» Exercise details: Please copy out the material below line for line, changing nothing.

* * *

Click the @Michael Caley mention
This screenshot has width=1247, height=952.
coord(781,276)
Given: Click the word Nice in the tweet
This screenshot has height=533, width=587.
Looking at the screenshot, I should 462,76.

* * *

» Exercise output:
Click the @Michael Caley mention
This screenshot has width=1247, height=952.
coord(781,276)
Given: Click the word Nice in the tweet
This screenshot has height=533, width=587.
Looking at the screenshot, I should 462,76.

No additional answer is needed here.